Editor’s note: In another look at the world of UK-based Enterprise Investment Schemes, this article, by John Williams, managing partner at Kuber Ventures, looks at aspects of the tax benefits and features of the EIS model. The article comes ahead of the government's 20 March budget in the UK. As ever, while this publication is pleased to share these views with readers it does not necessarily endorse all the opinions expressed in this article.
As the tax year-end approaches, the attention of advisors and their clients will focus on tax-efficient investments and, where appropriate, making the most of the allowances available.
Enterprise Investment Schemes are one way of doing this, as they offer significant tax incentives to encourage individuals to invest in small UK companies, something that the government is keen to support as an alternative to funding from the high street banks.

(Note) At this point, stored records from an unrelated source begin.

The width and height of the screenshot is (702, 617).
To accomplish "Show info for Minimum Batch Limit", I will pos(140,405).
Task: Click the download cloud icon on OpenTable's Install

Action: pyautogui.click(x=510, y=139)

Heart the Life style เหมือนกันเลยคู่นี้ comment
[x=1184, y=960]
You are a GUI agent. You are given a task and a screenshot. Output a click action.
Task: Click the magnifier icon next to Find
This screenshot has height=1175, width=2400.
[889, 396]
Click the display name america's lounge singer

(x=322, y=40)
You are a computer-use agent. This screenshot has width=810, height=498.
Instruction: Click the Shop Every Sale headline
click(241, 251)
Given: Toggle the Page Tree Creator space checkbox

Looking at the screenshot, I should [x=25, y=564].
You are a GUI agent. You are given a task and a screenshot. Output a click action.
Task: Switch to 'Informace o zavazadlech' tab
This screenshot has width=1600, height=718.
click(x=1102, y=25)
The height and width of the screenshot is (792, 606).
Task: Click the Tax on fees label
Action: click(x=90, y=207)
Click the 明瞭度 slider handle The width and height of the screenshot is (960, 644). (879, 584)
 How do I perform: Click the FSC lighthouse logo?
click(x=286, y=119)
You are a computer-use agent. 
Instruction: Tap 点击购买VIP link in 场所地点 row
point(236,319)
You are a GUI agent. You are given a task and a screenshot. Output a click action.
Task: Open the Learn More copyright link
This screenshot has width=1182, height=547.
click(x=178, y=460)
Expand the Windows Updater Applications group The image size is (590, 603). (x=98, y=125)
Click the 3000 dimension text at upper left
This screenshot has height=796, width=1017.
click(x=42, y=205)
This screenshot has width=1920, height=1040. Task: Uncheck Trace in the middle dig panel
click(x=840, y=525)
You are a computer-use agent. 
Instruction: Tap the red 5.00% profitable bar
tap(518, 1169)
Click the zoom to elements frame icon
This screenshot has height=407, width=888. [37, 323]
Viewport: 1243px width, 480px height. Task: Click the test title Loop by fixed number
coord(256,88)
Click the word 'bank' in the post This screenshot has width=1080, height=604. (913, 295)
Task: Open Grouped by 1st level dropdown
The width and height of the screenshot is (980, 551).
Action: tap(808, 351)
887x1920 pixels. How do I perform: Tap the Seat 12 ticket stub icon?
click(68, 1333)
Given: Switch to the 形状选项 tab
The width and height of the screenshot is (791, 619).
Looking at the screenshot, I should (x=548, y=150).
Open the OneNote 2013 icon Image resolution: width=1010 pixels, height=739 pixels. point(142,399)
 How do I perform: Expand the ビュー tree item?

While the EIS structure is becoming increasingly popular and well known, one commonly overlooked opportunity at this time of year is the “carry back” facility that allows investors to treat all or part of the cost of shares acquired in one tax year as though they had been acquired in the preceding tax year.
Essentially this facility is the tax equivalent of Marty McFly’s DeLorean in the movie Back to the Future, a way of taking a step back in time and allowing relief to be given against the income tax liability of the preceding year rather than against the tax year in which those shares were acquired.
For example, when investing in an Enterprise Investment Scheme, income tax relief can be given at 30 per cent on the amount invested up to a maximum of £1 million. This provides a maximum tax reduction in any one year of £300,000 providing the investor has sufficient income tax liability to cover it.
By making an investment in EIS before 6 April 2013, this tax relief can be carried back and treated as if it was invested in the 2011/12 tax year. This provides a useful tax planning opportunity to reclaim from HM Revenue & Customs a proportion of the tax liability paid in respect of 2011/12.
However, there are a couple of important issues to be aware of. First, the carry back investment will be subject to the rules prevailing in the preceding tax year and in 2011/12 the maximum investment amount was £500,000.
Secondly, in order to be able to carry back to 2011/12, the investment in the EIS-qualifying companies must be made on or before 5 April 2013, which is different from the date monies are actually invested in an EIS discretionary portfolio. The shares must also be held for a minimum period of three years or income tax relief will be withdrawn.